_Document excerpt_
On the other hand, Gen. Patton showed a totally different, chivalrous behaviour towards his prisioners, and treated them accordingly, in a stark contrast with Eisenhower.

I have heard of Bacque's claims before, and yes, they are controversial -- and it is not just because Americans don't like hearing bad things about Eisenhower. His claims are just not well supported:

1. The German government doesn't support them. "1 year after the last acknowledged German PoW was released by the Soviets (1956), the West German government set up the "Scientific Commission for the History of German Prisoners of War," (sometimes called the "Maschke Commission") . They spent the next 16 years tracking the fate of German PoWs in various countries, publishing their results in 22 books. They noted Western mistreatment of German PoWs in 1945, but, studying the 6 worst camps that held 560,000 PoWs, estimated deaths from 3,000-9000, in the range of 1%." (http://www.cyberussr.com/hcunn/for/us-germany-pow.html)

2. Eisenhower could not have done this alone. Why haven't the soldiers who carried out the policy spoken about it? Even if you say that they stayed quiet because they were worried about being prosecuted for war crimes, enough people would have seen it who were not responsibile (British, Canadian, and French troops for example). Some of them would have spoken out in the 50+ years since the war.

3. If no German POW in Eisenhower's control was being fed, under penalty of death, how did they survive? Scavenging? Eating their boots? Or is the claim that they all died?

Bacque also ignores the context in which the events took place.

1. The German civilian population was living on very short rations too. German agriculture had been relying on slave labor which was now gone. Tractors, draft animals, fertilizer, etc. -- all were gone.

2. The Germans had been very hard on civilians in the territories they had occupied. Eisenhower had seen first-hand how the Germans had treated the civilian population in Holland. This is without considering the impact of the recent liberation of the concentration camps. There was a strong desire in the US military to make the Germans face how they had treated people they had conquered.

_Provided records_
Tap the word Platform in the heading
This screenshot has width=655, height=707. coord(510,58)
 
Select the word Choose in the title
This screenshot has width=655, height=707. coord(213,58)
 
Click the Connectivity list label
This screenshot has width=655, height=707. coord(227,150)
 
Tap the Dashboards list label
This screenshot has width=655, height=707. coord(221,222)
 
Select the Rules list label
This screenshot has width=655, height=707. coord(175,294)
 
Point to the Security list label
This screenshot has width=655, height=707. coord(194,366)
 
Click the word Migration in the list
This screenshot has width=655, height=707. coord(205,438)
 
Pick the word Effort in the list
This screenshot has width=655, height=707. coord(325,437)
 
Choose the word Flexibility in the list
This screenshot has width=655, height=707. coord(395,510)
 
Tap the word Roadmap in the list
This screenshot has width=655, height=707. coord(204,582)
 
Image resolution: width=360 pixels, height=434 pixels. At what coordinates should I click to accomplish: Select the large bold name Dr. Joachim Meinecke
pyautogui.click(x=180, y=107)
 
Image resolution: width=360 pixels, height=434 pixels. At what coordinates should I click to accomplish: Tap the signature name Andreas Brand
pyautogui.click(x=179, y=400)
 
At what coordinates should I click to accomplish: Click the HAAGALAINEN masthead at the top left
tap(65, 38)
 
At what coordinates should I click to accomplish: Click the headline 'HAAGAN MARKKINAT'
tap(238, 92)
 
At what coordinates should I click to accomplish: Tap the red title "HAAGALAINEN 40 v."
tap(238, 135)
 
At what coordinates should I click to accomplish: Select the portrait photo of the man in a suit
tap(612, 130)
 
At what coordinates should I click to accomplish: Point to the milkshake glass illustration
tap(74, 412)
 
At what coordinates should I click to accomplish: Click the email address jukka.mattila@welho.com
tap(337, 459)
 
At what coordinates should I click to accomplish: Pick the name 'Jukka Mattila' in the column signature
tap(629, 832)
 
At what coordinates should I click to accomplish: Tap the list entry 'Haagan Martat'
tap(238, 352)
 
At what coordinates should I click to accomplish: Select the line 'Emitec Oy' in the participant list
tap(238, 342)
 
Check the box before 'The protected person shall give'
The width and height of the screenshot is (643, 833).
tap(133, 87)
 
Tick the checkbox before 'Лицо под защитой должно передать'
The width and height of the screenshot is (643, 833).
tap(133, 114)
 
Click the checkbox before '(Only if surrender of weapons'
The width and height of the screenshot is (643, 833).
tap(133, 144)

_The problem_
In one to three sentences, explain why the text on Bacque's claims says the German civilian population was living on very short rations. The entries are separate material, unconnected to the text on Bacque's claims.

_Answer to the task_
German agriculture had relied on slave labor, which was now gone. Tractors, draft animals, fertilizer and other resources were also gone.